CD REVIEW: Monty Alexander Trio – Montreux Alexander Live!



Monty Alexander Trio – Montreux Alexander Live!
(MPS 0211345MSW. CD Review by Peter Vacher)


The Jamaica-born pianist Monty Alexander first came to fame in the 1960's after settling in New York, his many albums helping to make him the international attraction that he still is today. In more recent times, he has stressed his Jamaican-roots employing musicians from the island. Here, though, in this live [and newly re-mastered] recording, taken from his performance at the 1976 Montreux Festival, Alexander stays with the classic trio format of piano, bass and drums, the compelling interplay with his companions, bassist John Clayton and drummer Jeff Hamilton, much like that achieved by Oscar Peterson and his companions.

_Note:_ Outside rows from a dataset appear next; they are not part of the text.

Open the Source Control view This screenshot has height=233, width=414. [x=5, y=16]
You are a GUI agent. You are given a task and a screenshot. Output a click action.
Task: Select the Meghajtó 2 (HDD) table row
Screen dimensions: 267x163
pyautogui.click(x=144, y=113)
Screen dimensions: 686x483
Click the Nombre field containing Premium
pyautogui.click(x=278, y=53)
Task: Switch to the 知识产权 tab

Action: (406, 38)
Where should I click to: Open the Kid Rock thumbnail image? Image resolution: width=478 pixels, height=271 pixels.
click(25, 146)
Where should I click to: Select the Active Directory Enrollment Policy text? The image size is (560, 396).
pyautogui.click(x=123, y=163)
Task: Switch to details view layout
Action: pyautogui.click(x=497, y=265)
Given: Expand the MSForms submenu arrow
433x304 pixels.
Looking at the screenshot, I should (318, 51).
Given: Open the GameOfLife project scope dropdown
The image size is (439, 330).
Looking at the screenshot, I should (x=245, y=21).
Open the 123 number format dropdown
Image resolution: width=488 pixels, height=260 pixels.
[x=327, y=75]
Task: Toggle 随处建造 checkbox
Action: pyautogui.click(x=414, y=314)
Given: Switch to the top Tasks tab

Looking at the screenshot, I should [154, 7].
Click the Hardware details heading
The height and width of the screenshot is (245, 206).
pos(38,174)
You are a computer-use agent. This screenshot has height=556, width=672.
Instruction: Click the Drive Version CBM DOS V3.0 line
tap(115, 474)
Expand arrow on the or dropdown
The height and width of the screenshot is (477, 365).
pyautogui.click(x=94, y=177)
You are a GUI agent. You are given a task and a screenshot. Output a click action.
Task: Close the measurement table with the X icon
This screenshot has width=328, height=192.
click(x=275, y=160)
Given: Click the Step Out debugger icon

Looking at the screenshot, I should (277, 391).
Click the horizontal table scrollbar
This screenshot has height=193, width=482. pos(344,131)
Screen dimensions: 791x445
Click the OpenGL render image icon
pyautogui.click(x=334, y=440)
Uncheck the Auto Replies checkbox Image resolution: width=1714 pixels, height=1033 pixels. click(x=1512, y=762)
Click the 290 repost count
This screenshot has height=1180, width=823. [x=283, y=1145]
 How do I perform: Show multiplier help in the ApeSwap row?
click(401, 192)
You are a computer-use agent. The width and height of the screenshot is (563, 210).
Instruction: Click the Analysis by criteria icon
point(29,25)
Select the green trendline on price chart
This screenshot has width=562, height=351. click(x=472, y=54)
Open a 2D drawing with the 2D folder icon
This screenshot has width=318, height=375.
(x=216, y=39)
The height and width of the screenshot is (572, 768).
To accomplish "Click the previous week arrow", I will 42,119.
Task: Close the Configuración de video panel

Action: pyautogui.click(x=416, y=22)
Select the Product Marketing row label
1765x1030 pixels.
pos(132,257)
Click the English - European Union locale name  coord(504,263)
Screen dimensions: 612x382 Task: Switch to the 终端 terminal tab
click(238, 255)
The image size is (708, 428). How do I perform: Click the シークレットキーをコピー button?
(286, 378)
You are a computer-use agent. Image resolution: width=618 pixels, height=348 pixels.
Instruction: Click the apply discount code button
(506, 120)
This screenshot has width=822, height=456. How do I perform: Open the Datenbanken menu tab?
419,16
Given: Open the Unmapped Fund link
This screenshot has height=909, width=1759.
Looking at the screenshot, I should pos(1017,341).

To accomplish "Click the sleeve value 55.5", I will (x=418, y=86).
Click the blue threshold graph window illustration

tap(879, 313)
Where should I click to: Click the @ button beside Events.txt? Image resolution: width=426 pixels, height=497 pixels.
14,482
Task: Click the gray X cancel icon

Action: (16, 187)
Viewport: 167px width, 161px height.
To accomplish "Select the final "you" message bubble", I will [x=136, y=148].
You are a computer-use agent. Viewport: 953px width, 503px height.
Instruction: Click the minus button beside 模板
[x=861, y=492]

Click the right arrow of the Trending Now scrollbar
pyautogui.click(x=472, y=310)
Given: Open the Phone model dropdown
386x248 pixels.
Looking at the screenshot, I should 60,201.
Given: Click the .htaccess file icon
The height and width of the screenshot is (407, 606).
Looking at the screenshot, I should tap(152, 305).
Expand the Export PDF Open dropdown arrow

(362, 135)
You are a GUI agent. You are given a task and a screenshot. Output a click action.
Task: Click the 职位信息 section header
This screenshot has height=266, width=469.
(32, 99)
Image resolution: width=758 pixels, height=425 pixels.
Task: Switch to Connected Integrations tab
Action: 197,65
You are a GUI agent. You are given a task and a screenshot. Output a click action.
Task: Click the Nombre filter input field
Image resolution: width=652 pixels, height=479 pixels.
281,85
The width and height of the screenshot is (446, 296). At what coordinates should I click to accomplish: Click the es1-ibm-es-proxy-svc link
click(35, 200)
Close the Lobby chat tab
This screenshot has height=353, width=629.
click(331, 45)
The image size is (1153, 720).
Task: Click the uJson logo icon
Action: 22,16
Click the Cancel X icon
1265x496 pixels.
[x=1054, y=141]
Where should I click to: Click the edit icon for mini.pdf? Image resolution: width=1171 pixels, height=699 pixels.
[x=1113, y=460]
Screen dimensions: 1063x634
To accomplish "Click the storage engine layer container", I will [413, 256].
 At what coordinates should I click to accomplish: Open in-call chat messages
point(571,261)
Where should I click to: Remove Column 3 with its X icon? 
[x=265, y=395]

On this showing, Alexander had even greater urgency in his playing than Peterson, his extemporisations executed with less ornamentation than OP might have used, the trio’s drive and momentum often quite breath-taking. All of this is apparent on the ten-minute version of Ahmad Jamal’s ‘Nite Mist Blues that opens the album. On this evidence, Alexander clearly enjoyed seeing where his ideas would take him, bluesy right hand trills contrasted with percussive thumps and gospelly flourishes, before straight four-four swing, Clayton and Hamilton kicking hard. While his harmonic ideas might be said to have paralleled those of Oscar’s, it’s Earl Hines’ methodology that most often comes to mind, as Alexander shifts tempos, changes emphasis and takes off in all sorts of quixotic directions. He even makes me appreciate Satin Doll, one of the most hackneyed and over-familiar of Ellington pieces, taking it apart, re-shuffling the harmonies before moving into Garner-like trundles and ‘swinging like a deranged pendulum’ in annotator Mike Hennessey’s well-chosen words. His reading of Feelings is gentler before he produces a rousing version of Nat Adderley’s iconic Work Song, every spontaneous move and variation greeted with ecstatic applause, before taking with the closer ‘Battle Hymn of the Republic’ taken on a uniquely helter-skelter journey, Clayton and Hamilton up for every inventive twist and turn. Trio magic.